No Dropping Out: Back to School at 35
Directed by Noriyoshi Sakuma, Seiichi Nagumo, and Maki
Nishino
Originally Broadcast between April 13 – June 22, 2013 on NTV
in Japan
The term “High School is Hell” has been tossed around since
time immemorial, but apparently this has never been truer these days than it is
in Japan. This 11-episode television
drama centres around 35 year-old drop out Baba Ayako (Yonekura Ryoko) who
mysteriously returns to high school and ends up changing the culture of the
school administration and influencing the lives of the students. The drama deals with the darker realities of
Japanese high school, like bullying, the pressure to succeed, abuse, and teen
suicide in ways that no North American drama could ever hope to.

GIVEN MATERIAL
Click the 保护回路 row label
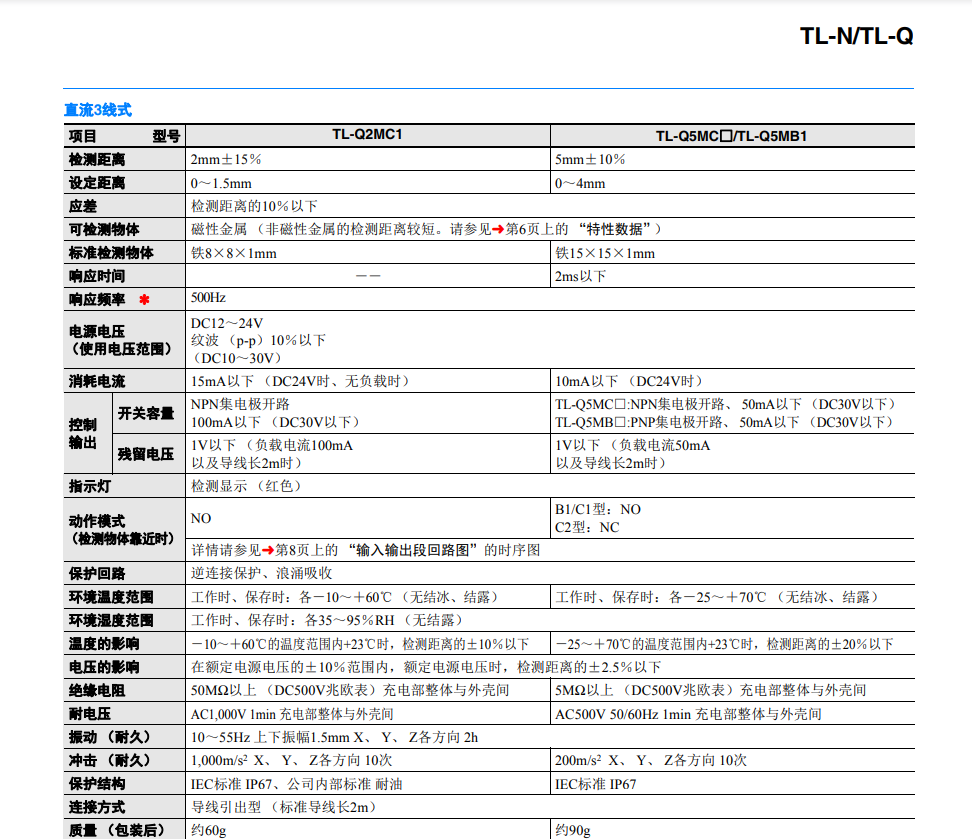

PROBLEMS TO SOLVE
A. Please decide whether each statement agrees with the review of No Dropping Out: Back to School at 35, answering yes or no and quoting the deciding words: (i) the drama runs 11 episodes; (ii) it first aired on NTV in 2012; (iii) its central character, Baba Ayako, is 35 years old.
B. According to the review of No Dropping Out: Back to School at 35, on which network was the drama originally broadcast?

CORRECT ANSWERS
A.
(i) Yes: "This 11-episode television drama"
(ii) No: "Originally Broadcast between April 13 – June 22, 2013 on NTV"
(iii) Yes: "35 year-old drop out Baba Ayako"

B. NTV, in Japan.